Diğer yandan bütün suçlarda delil, belge, şahit istenirken kadına yönelik suçlarda hiçbir delil, belge, şahit aranmaksızın sadece beyana göre ceza verilmesi büyük bir çelişkidir. Bu durum kadını koruyan değil kadına yönelik şiddeti arttıran bir durumdur. Yine beyana göre verilen evden uzaklaştırma cezası da kadın cinayetlerinin artmasında birinci faktör olmuştur.
18 yaş altı rızaya bağlı evliliklerde erkeğin apar topar hapse atılması, boşanmalarda ömür boyu nafaka gibi konular aileleri parçalayan, aile bütünlüğünü ortadan kaldıran ve yeni kurulması planlanan aile yapısını baştan yok eden çok yanlış uygulamalardır.
Bunlara yönelik tek çare, İstanbul Sözleşmesi olarak bilinen, içinde facialar barındıran Avrupa Konseyi Sözleşmesinin iptali ve buna bağlı olarak çıkarılan 6284 sayılı yasanın gözden geçirilerek yeniden düzenlenmesi ve idamın getirilmesidir.

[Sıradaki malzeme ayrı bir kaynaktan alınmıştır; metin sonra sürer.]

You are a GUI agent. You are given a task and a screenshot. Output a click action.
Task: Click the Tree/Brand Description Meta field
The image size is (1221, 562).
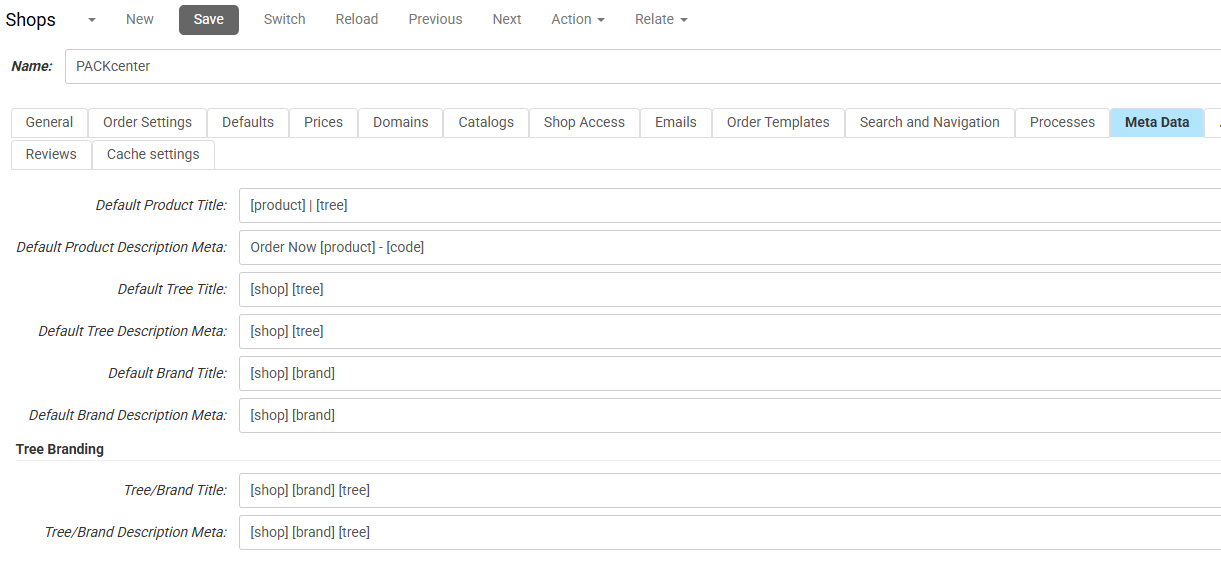(x=728, y=532)
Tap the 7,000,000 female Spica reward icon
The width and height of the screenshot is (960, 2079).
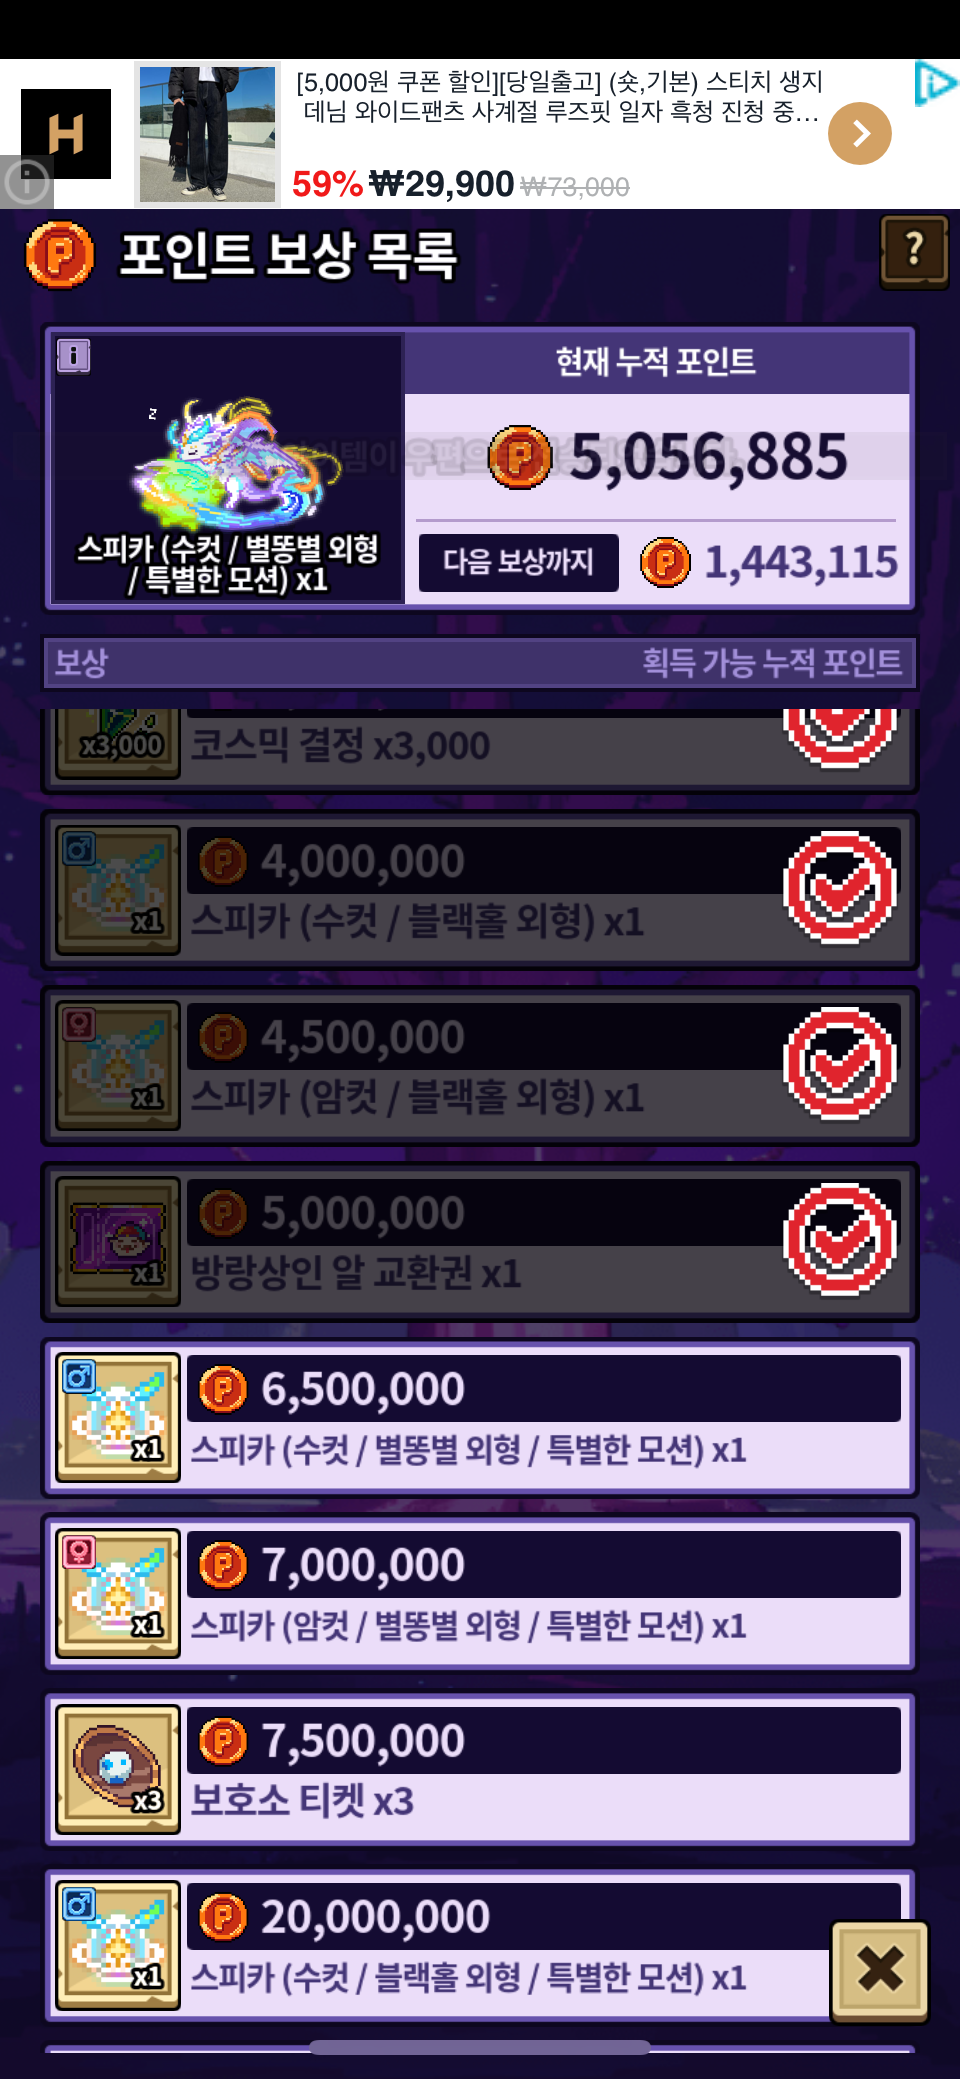coord(118,1593)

Herkesin gözü önünde eski karısının boğazını keserek öldüren vahşinin söylediği “yatar çıkarım” sözü cezalarımızın caydırıcı olmadığını gözler önüne sermektedir.
İstanbul Sözleşmesi ile ilgili bilgisi olmayanlar geçtiğimiz haftalarda yazdığım 3 gün süren yazılarımı okusunlar. Linklerini veriyorum. Okumanızda büyük yarar var.
https://www.memleket.com.tr/istanbul-sozlesmesi-dedikleri-1-27062yy.htm
https://www.memleket.com.tr/istanbul-sozlesmesi-dedikleri-2-27064yy.htm
https://www.memleket.com.tr/istanbul-sozlesmesi-dedikleri-3-27074yy.htm
İşte bütün bu konuların ve daha başka önemli görülen konuların mutlaka Cumhurbaşkanına aktartılma gereği vardır. STK temsilcilerinden bunu bekliyor ve milletimiz adına talep ediyoruz. Sağlıklı ve mutlu yarınlar efendim.